1. A transdermal delivery device comprising a multi-phase matrix which includes a solid liquid-retaining member and associated therewith a bioactive material in liquid form.

2. The delivery device of Claim 1 wherein said member comprises an absorbent material.

3. The delivery device of Claim 1 including a composition comprising a liquid solution containing a liquid solvent and dissolved therein a solid form of the bioactive material.

4. The delivery device of Claim 3 wherein said composition comprises an emulsion which has a continuous liquid phase in which droplets of said liquid solution are dispersed.

5. The delivery device of Claim 1 wherein said matrix includes also an enhancer in liquid form.

6. The delivery device of Claim 1 wherein said member comprises one or more of a natural fiber gauze, a synthetic fiber gauze, a non-woven medical absorbent, a natural sponge, and a synthetic sponge.

7. The delivery device of Claim 1 wherein said matrix includes a composition comprising ondansatron.

8. The delivery device of Claim 1 wherein said matrix includes a composition comprising nalthraxone.

9. The delivery device of Claim 1 wherein said matrix includes a composition comprising one or more liquid solvents and dissolved therein said bioactive material and an enhancer.

10. The delivery device of Claim 2 wherein said absorbent member is a medical absorbent having a non-woven rayon web coated with a film of porous polyethylene.

11. The delivery device of Claim 3 wherein the liquid solvent includes water.

12. The delivery device of Claim 11 wherein the liquid solvent includes a cosolvent.

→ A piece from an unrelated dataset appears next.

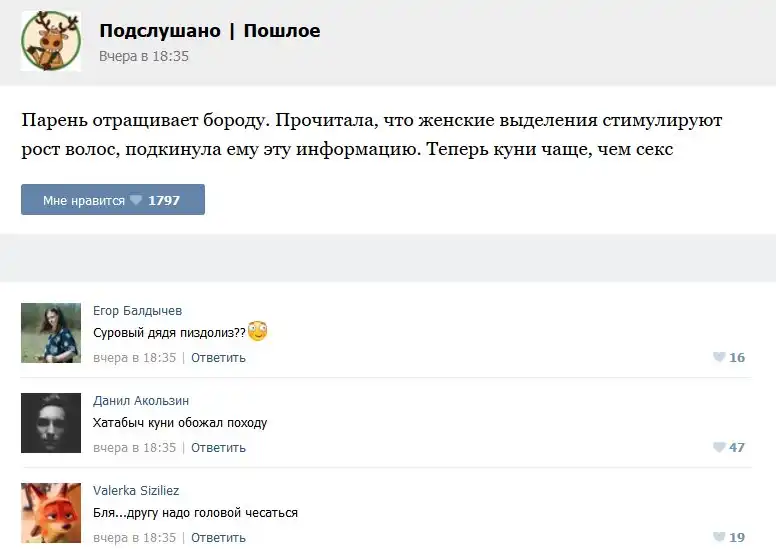Reply to Егор Балдычев's comment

13. The delivery device of Claim 12 wherein the cosolvent is an alcohol.

14. The delivery device of Claim 3 wherein the solution includes also dispersed solid particles of the bioactive material.

15. The delivery device of Claim 1 further comprising: (A) a barrier layer affixed to one face of said matrix and having an exposed face; (B) a mounting layer affixed to the exposed face of said barrier layer; and (C) a removable layer affixed to the other face of said matrix.

16. A method for the transdermal delivery of a bioactive material comprising delivering to a body membrane the bioactive material in liquid form and from a liquid bioactive material-carrying member which is in direct contact with the body membrane.

17. The delivery device of Claim 3 wherein said solution comprises:

(A) about 0.1 to about 1 wt % of bioactive material;

(B) about 0.4 to about 2 wt. % of b-cyclodextrine;

(C) about 3 to about 6 wt. % of hydroxypropylcellulose; and

(D) about 90 to about 96 wt. % water.

18. The delivery device of Claim 16 wherein said solution further comprises up to about 0.4 wt. % of an antioxidant.

19. The delivery device of Claim 18 wherein the antioxidant is selected from the group consisting of ascorbic acid and citric acid or a mixture thereof.

20. The delivery device of Claim 17 wherein said solution further comprises up to about 4 wt. % of a preservative.

21. The delivery device of Claim 20 wherein the preservative is selected from the group consisting of benzyl alcohol and lactic acid or a mixture thereof.

22. The delivery device of Claim 17 wherein said solution further comprises up to about 5 wt. % of ethanol.

23. The delivery device of Claim 22 wherein said solution further comprises up to about 2 wt. % of an antioxidant selected from the group consisting of ascorbic acid and citric acid or a mixture thereof.